That means that Downey Jr was in blackface for the vast majority of the film.

Even though the role was intended to poke fun at intense method actors and celebrities who think they can do whatever they want for their 'craft', the blackface move didn't exactly age well.

And although Downey Jr completely gets why people wouldn't be thrilled with him, he stands by the decision.

Speaking to Joe Rogan back in 2020, Robert recalled: "When Ben [Stiller] called and said, 'Hey, I'm doing this thing' - I think Sean Penn had passed on it, or something - I thought, 'Yeah, I'll do that after Iron Man!'

"And then I started thinking, 'This is a terrible idea, wait a minute.'

"And I then I thought, 'Hold on, dude. Get real here.
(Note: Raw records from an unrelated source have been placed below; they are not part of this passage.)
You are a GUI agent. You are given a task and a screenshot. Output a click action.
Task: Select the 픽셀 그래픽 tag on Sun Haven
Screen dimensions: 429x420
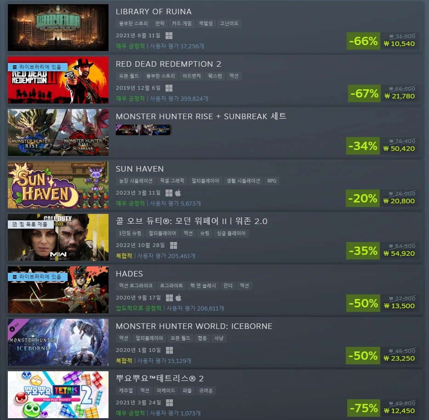click(x=172, y=181)
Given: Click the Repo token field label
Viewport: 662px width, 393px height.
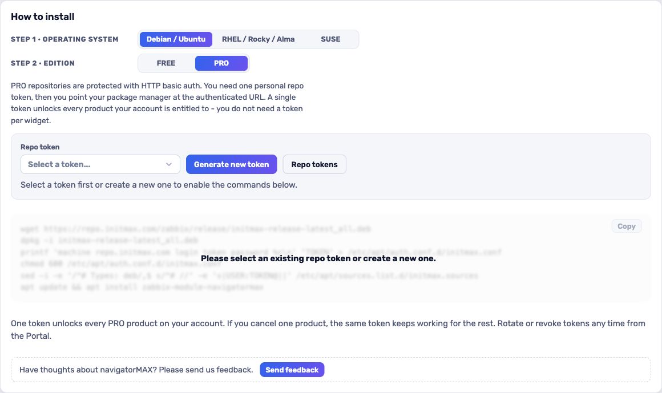Looking at the screenshot, I should click(40, 147).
Where is your heart?'

"And my heart is, A, I get to be black for a summer in my mind, so there's something in it for me. The other thing is, I get to hold up to nature the insane self involved hypocrisy of artists and what they think they're allowed to do."

Robert Downey Jr stands by the controversial blackface choice.
Dreamworks

He noted that it also helped that Ben was such a 'masterful' filmmaker and had a clear vision for the film.

"Ben, who is a masterful artist and director, probably the closest thing to Charlie Chaplin that I've experienced in my lifetime, if you had seen him while he was directing this movie, you would have been like, 'I'm watching David Lean, I'm watching Chaplin, I'm watching Coppola.'

"He knew exactly what the vision for this was. He executed it. It was impossible to not have it be an offensive nightmare of a movie."

Downey Jr said that, when the film first came out, '90 percent of [his] black friends were like, "Dude, that was great."'

When Joe Rogan asked him about the other 10 percent, the actor awkwardly replied: "Uh, you know, I can't disagree with them, but I know where my heart was."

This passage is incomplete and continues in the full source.